Umsatzsteuerliche Behandlung des Hotelfrühstücks
Das klagende 4-Sterne-Hotel stellte für 2011 und 2012 bei einem Pauschalpreis von 65,00 EUR pro Übernachtung mit Frühstück für das in Buffetform angebotene Frühstück seinen Übernachtungsgästen mit (brutto) 5,00 EUR (4,20 EUR zzgl. 0,80 EUR Umsatzsteuer zu 19 %) gesondert in Rechnung.
Das Finanzamt setzte den Frühstückspreis zuerst mit 8,00 EUR an, da dieser in 2010 auf der Internetseite des Hotels mit 10,00 EUR angegeben wurde. Durch Einspruchsentscheidung erhöhte das Finanzamt später den dem Regelsteuersatz unterliegenden Frühstücksanteil, indem es diesen mit 20 % des Gesamtpauschalpreises von 65,00 EUR berechnete.
Aufteilungsgebot nach § 12 UStG
Im Rahmen der Klage machte die Klägerin auf das zwischen zeitlich ergangene EuGH-Urteil v. 18.1.2018 ( C-463/16 – Stadion Amsterdam, Haufe Index 11440872) und die sich daraus ergebenden Zweifel an der Vereinbarkeit des Aufteilungsgebots in § 12 Abs. 2 Nr. 11 Satz 2 UStG aufmerksam.
Nach Auffassung des FG Berlin-Brandenburg sind bei einem Hotelbetrieb die Frühstücksleistungen keine selbstständigen Leistungen, sondern Nebenleistungen zu den an dieselben Kunden erbrachten Beherbergungsleistungen.
Keine Auswirkungen durch das EuGH-Urteil v. 18.1.2018
Ob an dem Aufteilungsgebot auch bei Einordnung der Frühstücksleistungen als Nebenleistungen zu den Übernachtungsleistungen nach Ergehen des EuGH-Urteils v. 18.1.2018 (C-463/16 – Stadion Amsterdam) festzuhalten ist, steht nicht außer Zweifel. Der BFH hat dies zuletzt in seinem Urteil v. 13.6.2018 (XI R 2/16, zu Dinnershows) mangels Entscheidungserheblichkeit ausdrücklich offengelassen.

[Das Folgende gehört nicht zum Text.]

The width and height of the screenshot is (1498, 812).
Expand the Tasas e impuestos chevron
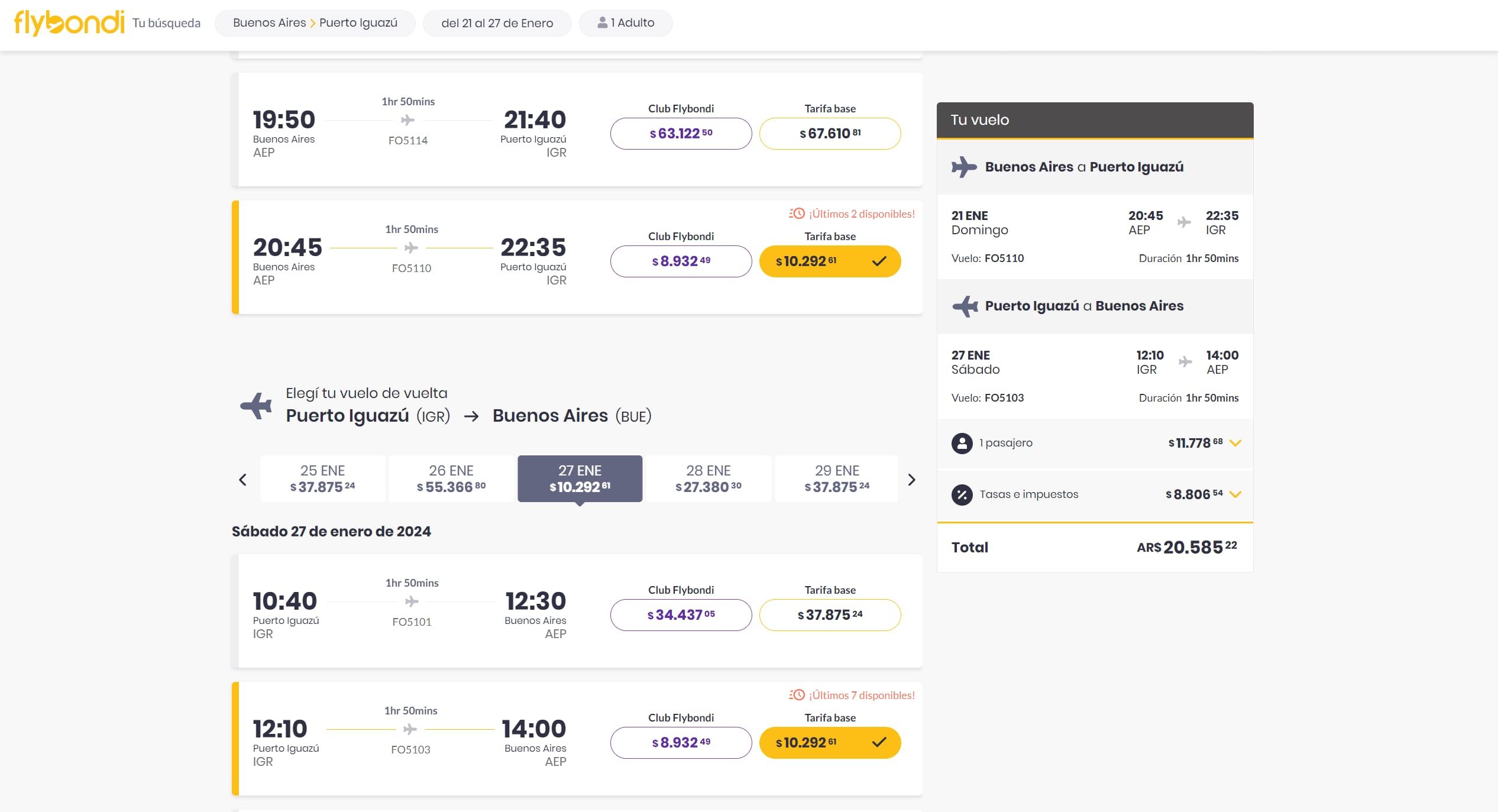pyautogui.click(x=1235, y=494)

Nach Auffassung des FG ist jedoch das Aufteilungsgebot nach § 12 Abs. 2 Nr. 11 Satz 2 UStG mit den europarechtlichen Vorgaben vereinbar. Denn Art. 98 MwStSystRL normiert ein Wahlrecht, aber keine Verpflichtung der Mitgliedstaaten zur Anwendung eines ermäßigten Steuersatzes. Laut Rn. 34f. des Urteils Stadion Amsterdam wollte der EuGH dort ausdrücklich nicht von seinem Urteil in Sachen Kommission/Frankreich (Urteil v. 6.5.2010, C-94/09, Haufe Index 2337401) abweichen. Dort hatte er eine selektive Anwendung eines ermäßigten Satzes nicht ausgeschlossen, sofern sie keine Gefahr einer Wettbewerbsverzerrung nach sich zieht – was hier nicht gegeben sei.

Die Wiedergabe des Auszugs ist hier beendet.